Assignment
Please copy, word for word, the line holding "Given: Collapse the Channel 1 source row" and each line that follows it through the end of the entries, omitting any pictures.

__________

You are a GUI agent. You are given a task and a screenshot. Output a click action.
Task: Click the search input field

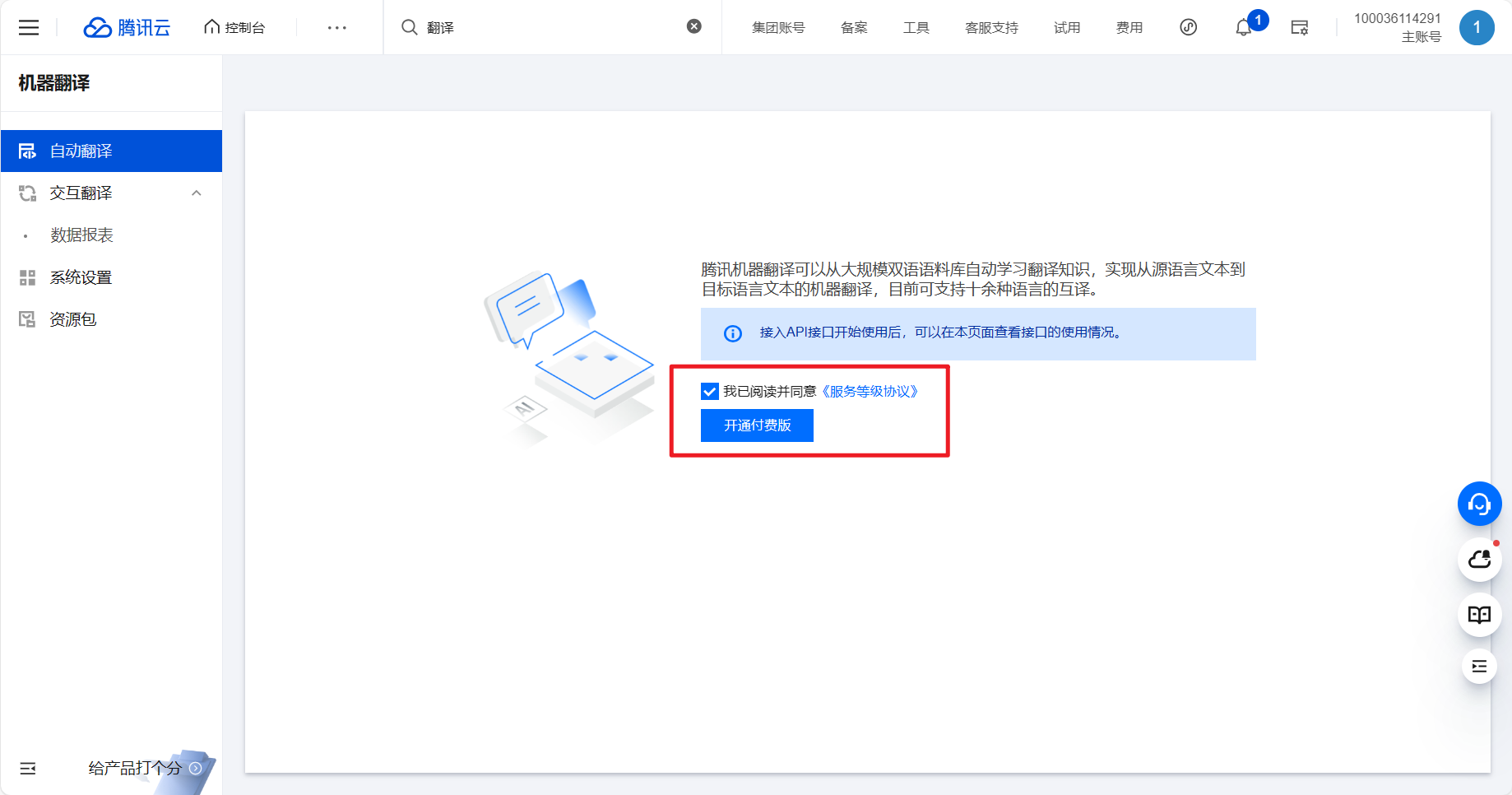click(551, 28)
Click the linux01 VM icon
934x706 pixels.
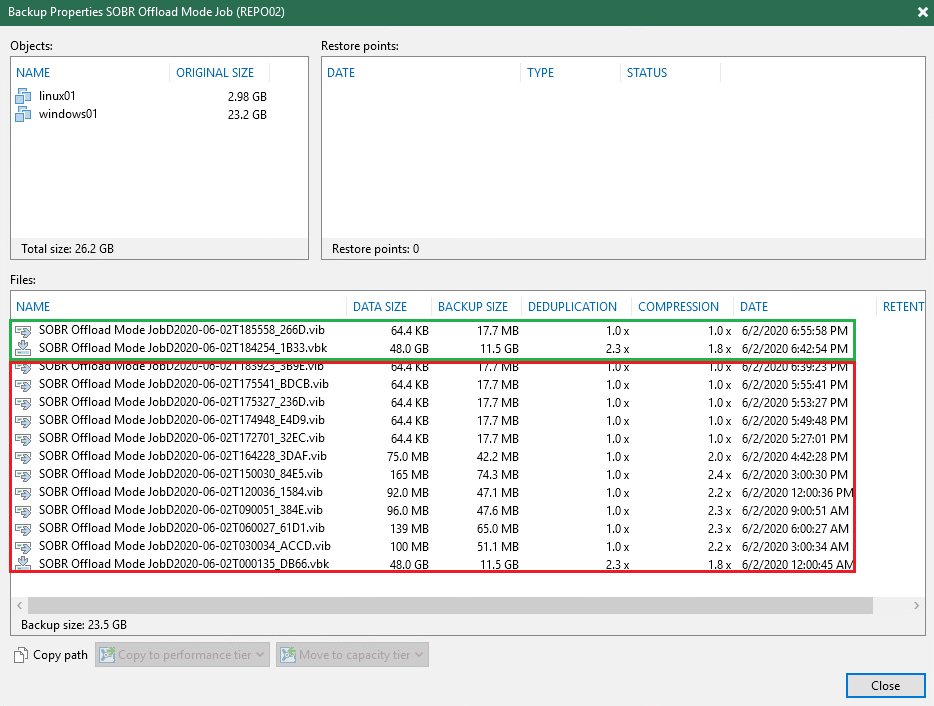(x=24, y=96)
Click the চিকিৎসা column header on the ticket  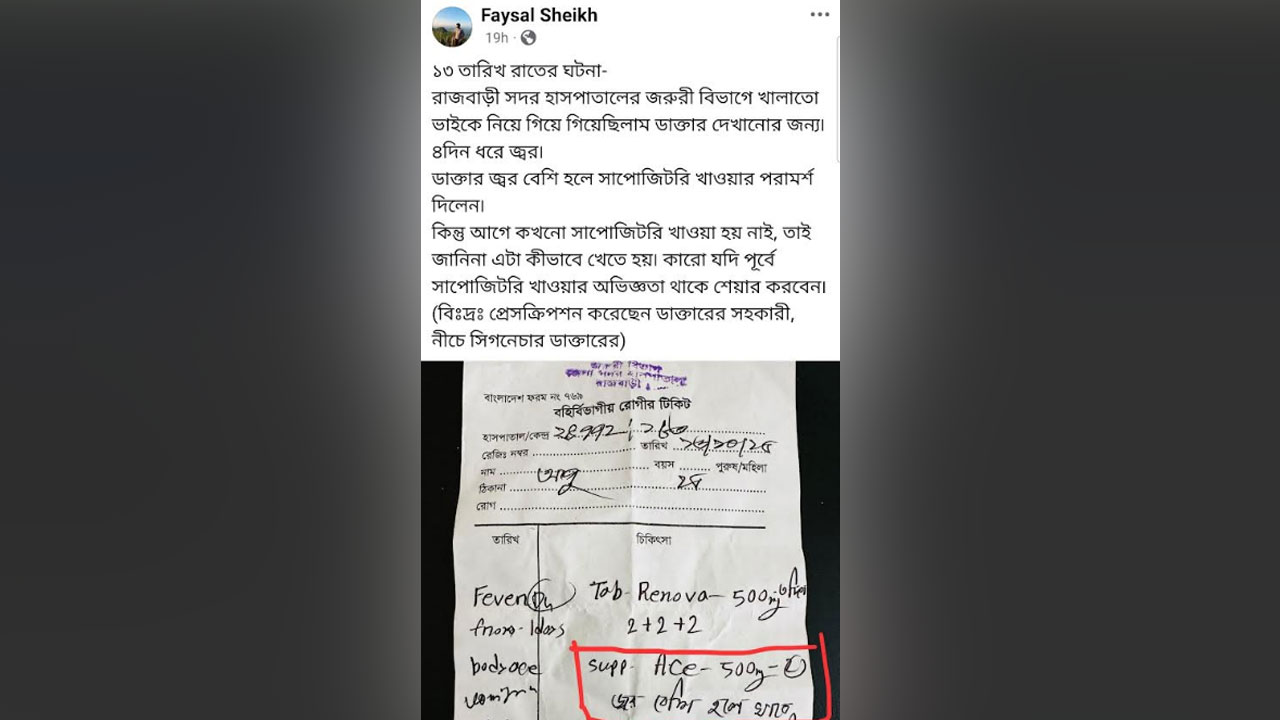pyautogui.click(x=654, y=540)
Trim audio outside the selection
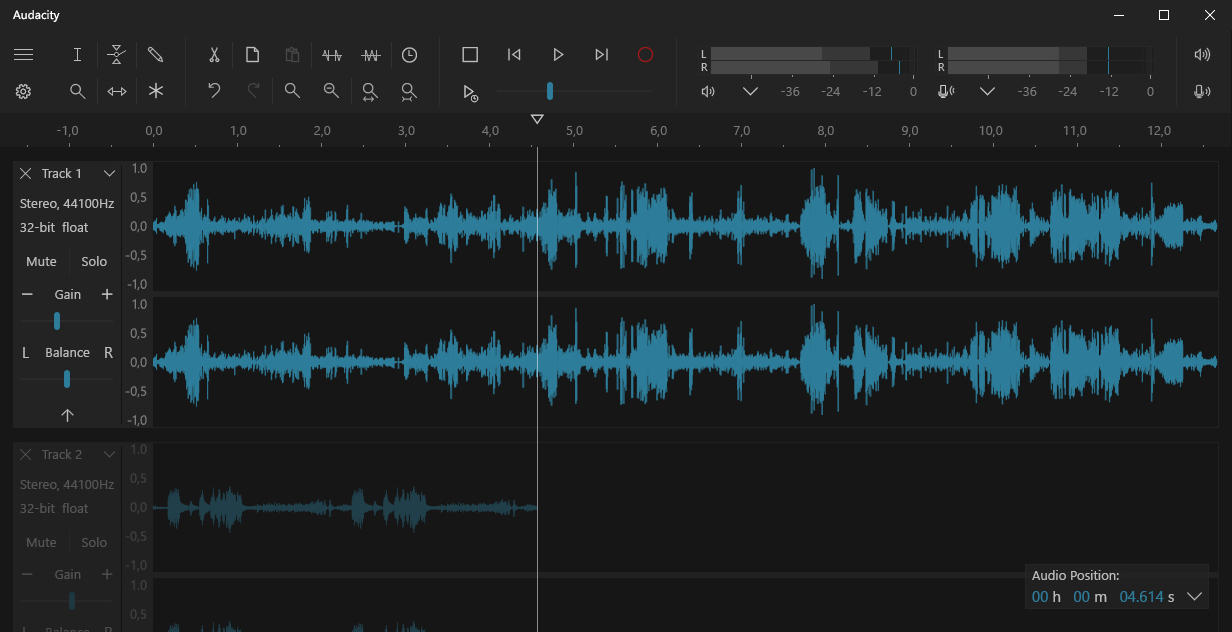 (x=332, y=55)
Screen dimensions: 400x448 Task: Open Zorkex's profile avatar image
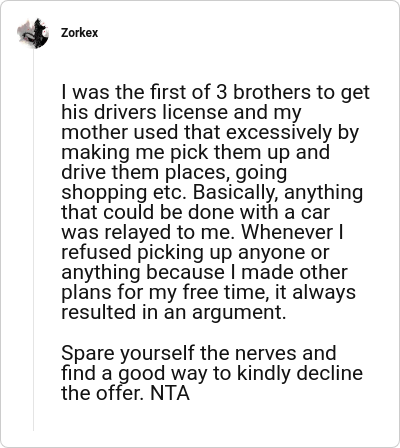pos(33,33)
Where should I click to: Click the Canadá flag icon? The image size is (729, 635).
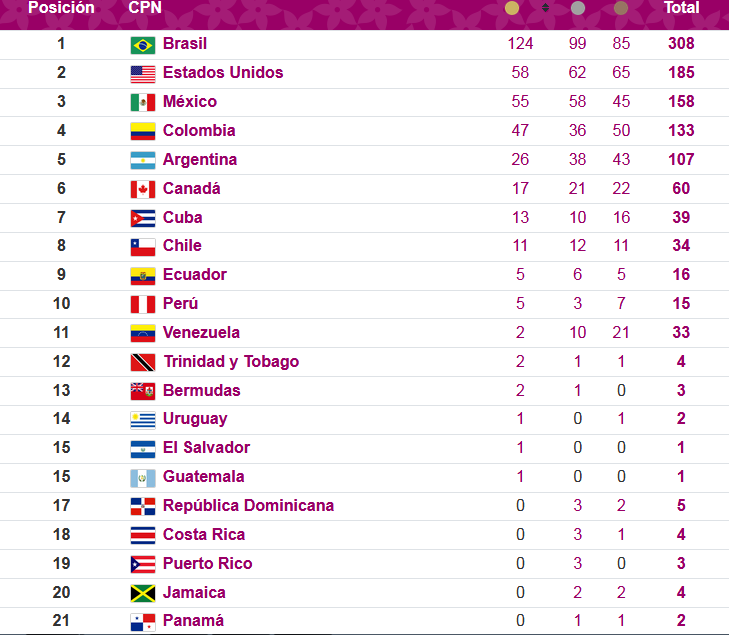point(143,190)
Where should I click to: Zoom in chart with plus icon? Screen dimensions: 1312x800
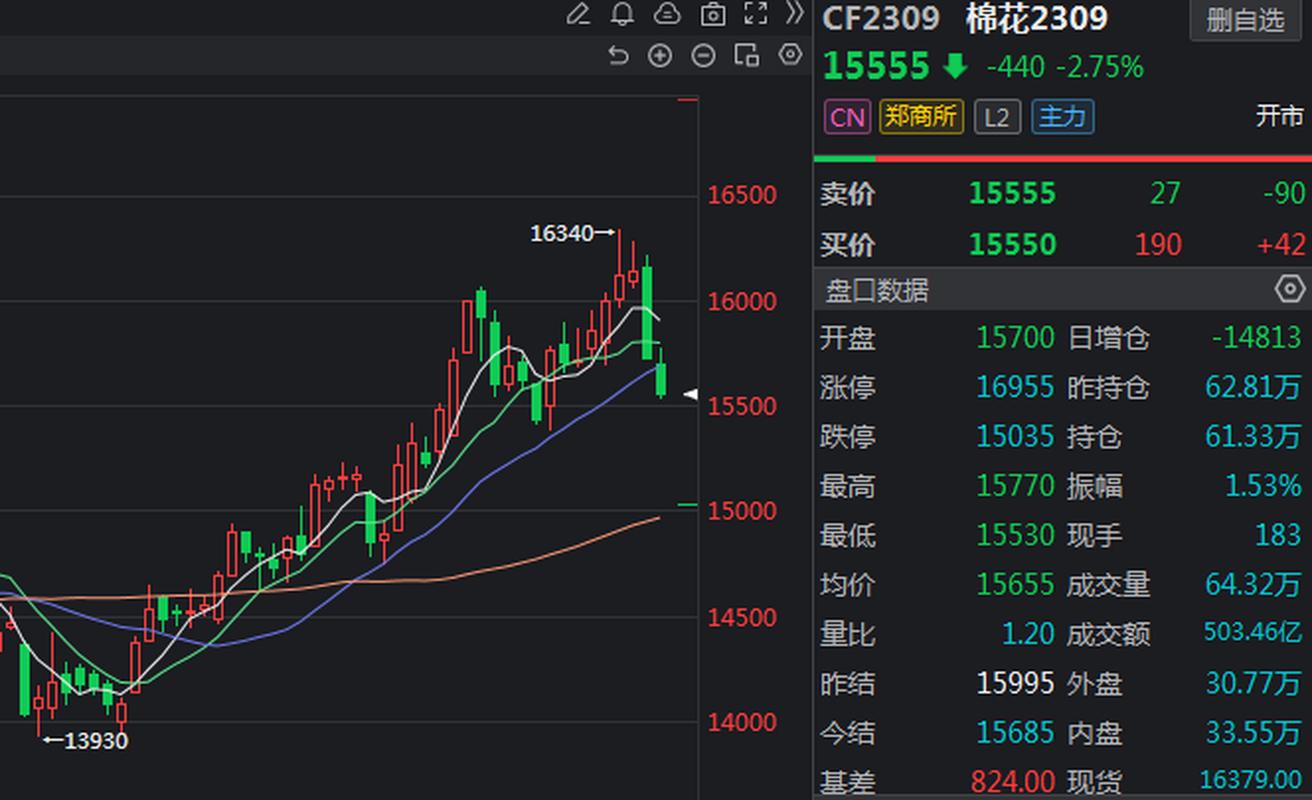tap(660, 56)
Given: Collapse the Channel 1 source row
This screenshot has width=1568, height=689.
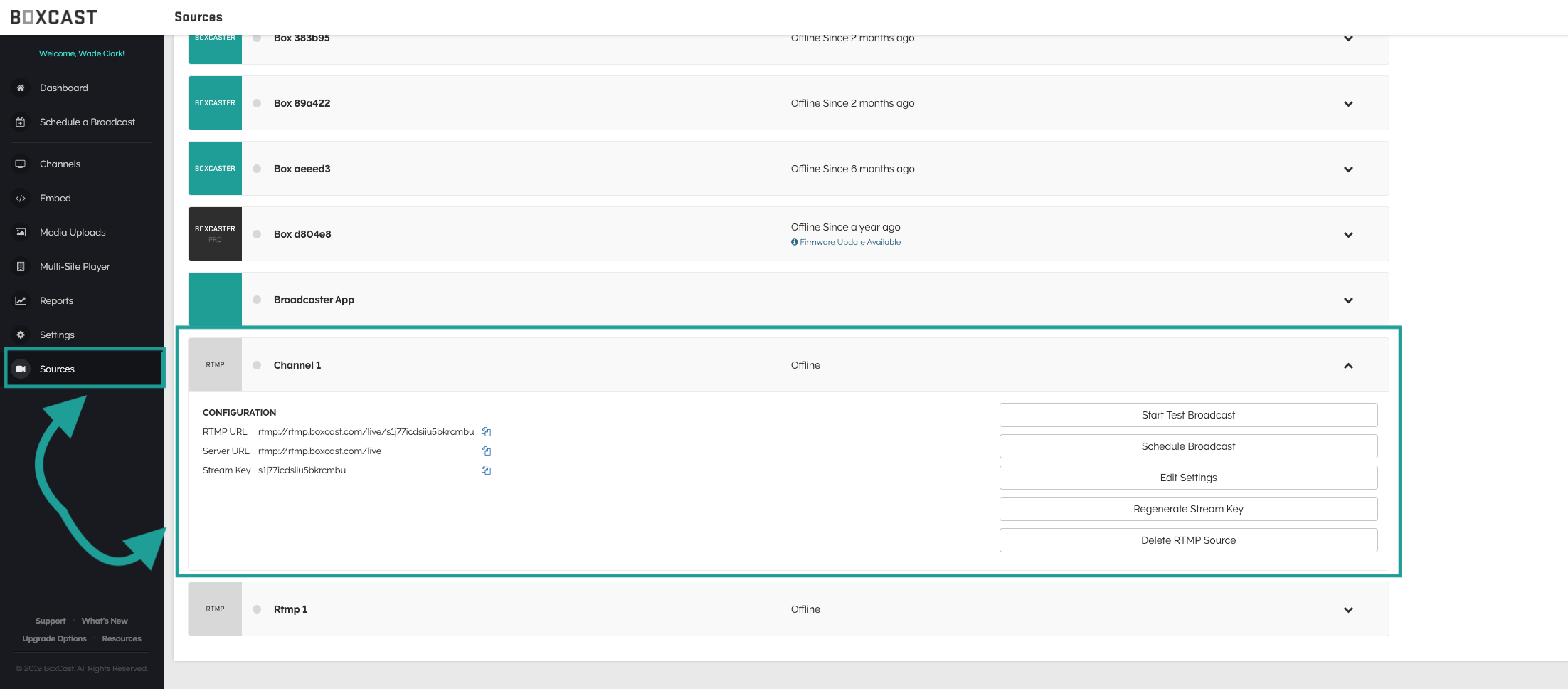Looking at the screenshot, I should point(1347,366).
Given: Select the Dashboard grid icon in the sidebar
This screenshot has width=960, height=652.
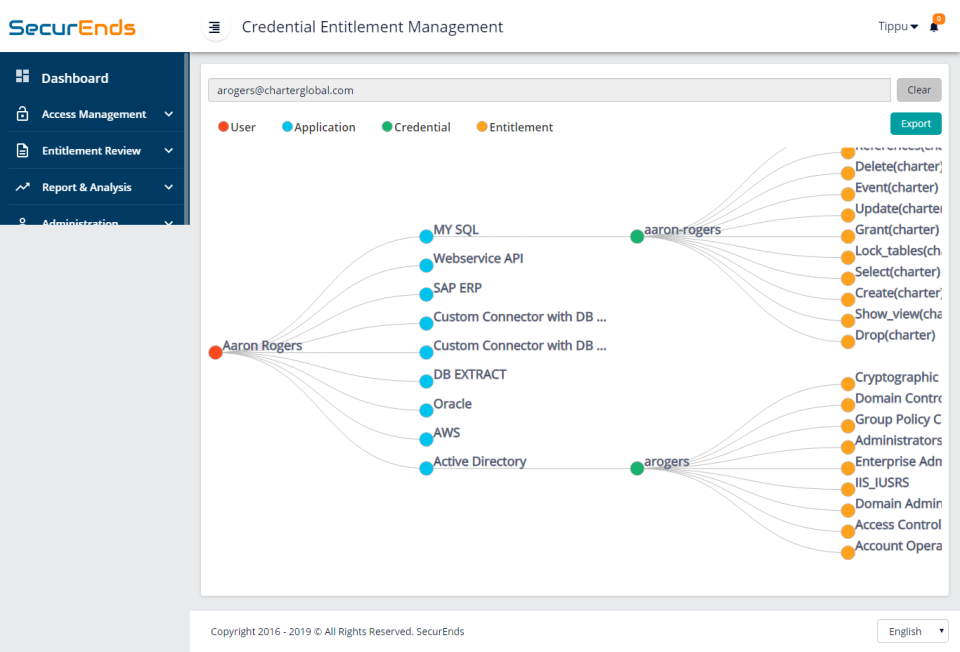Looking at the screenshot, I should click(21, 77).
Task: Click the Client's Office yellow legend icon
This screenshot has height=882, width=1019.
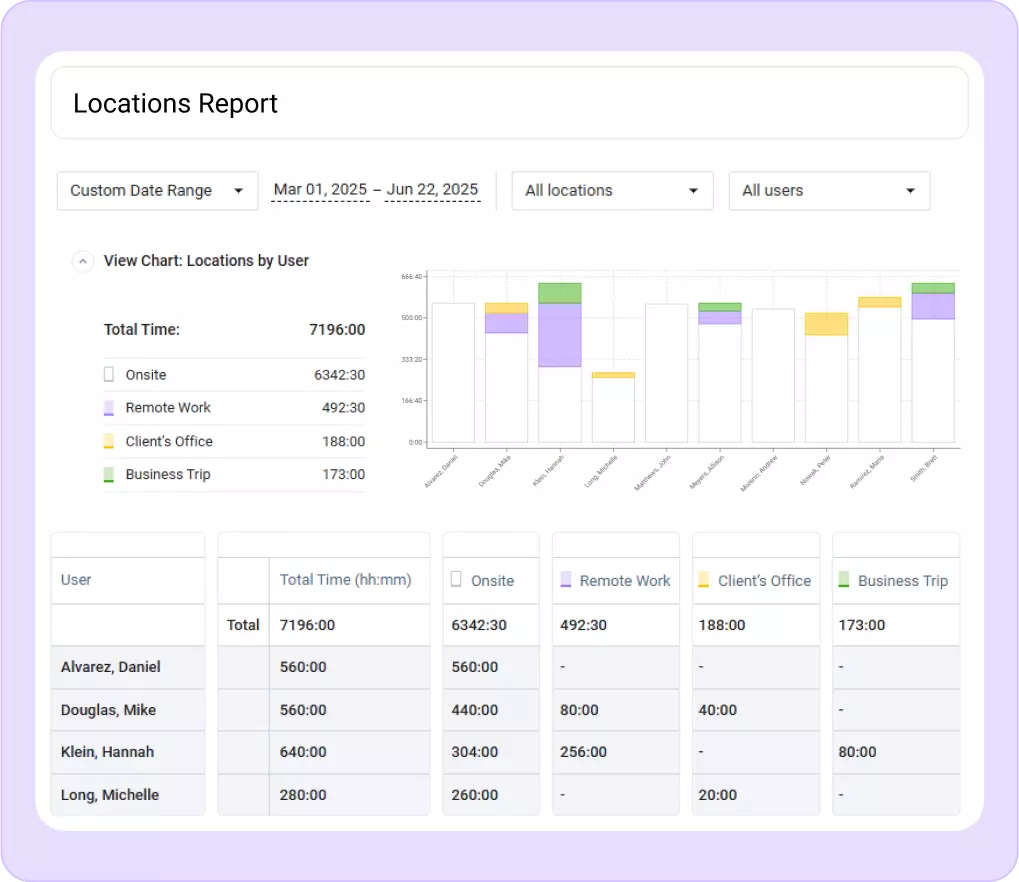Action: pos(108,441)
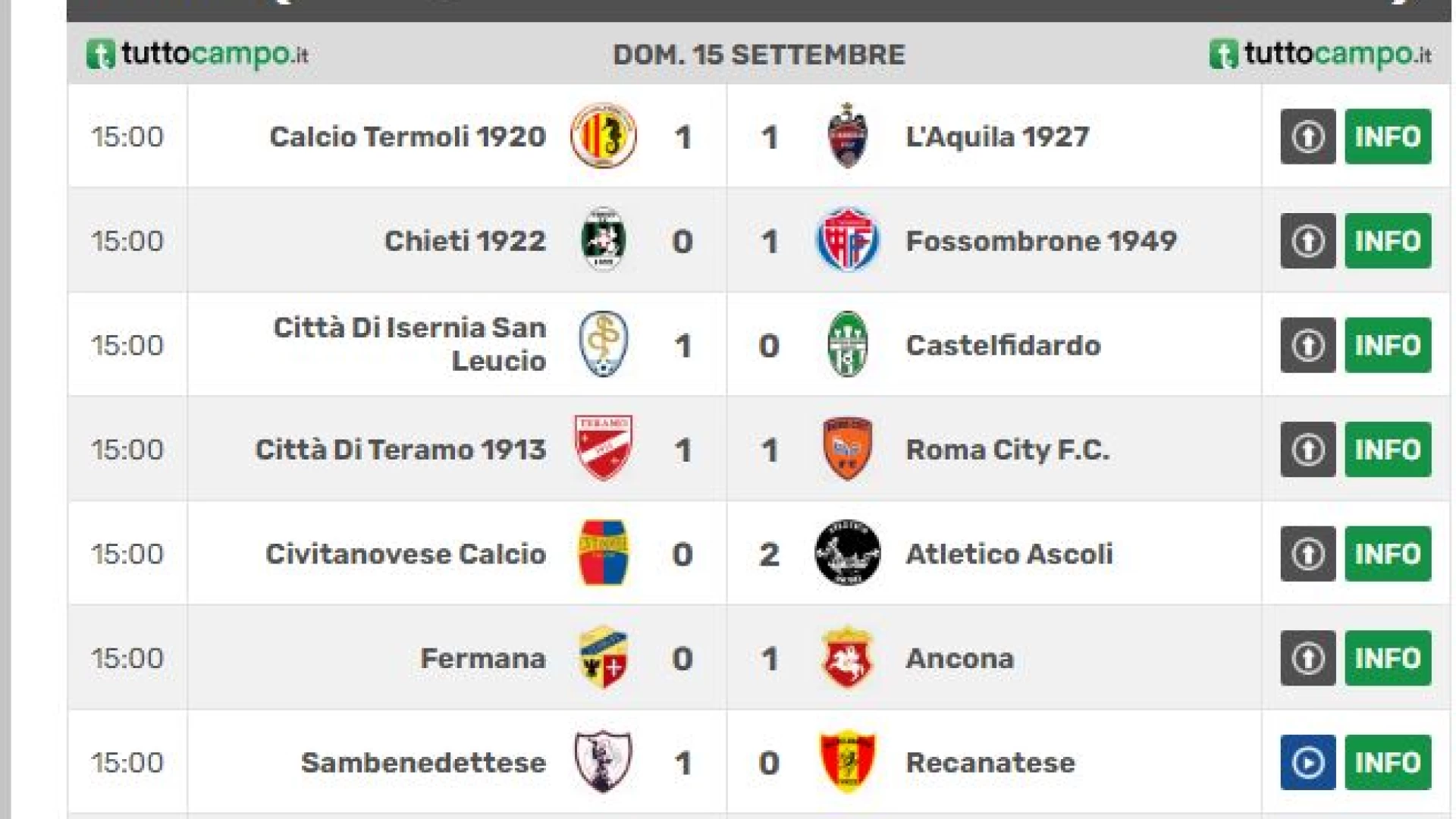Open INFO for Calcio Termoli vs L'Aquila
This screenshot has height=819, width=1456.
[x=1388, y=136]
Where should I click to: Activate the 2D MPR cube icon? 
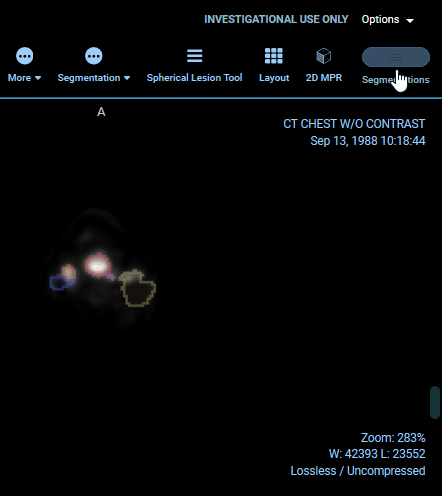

__________

Your response
Given: Collapse the Channel 1 source row
This screenshot has width=1568, height=689.
Looking at the screenshot, I should point(1347,366).
Given: Select the Dashboard grid icon in the sidebar
This screenshot has width=960, height=652.
Looking at the screenshot, I should click(21, 77).
Task: Click the Client's Office yellow legend icon
This screenshot has height=882, width=1019.
Action: pos(108,441)
Open INFO for Calcio Termoli vs L'Aquila
This screenshot has height=819, width=1456.
[x=1388, y=136]
Where should I click to: Activate the 2D MPR cube icon? 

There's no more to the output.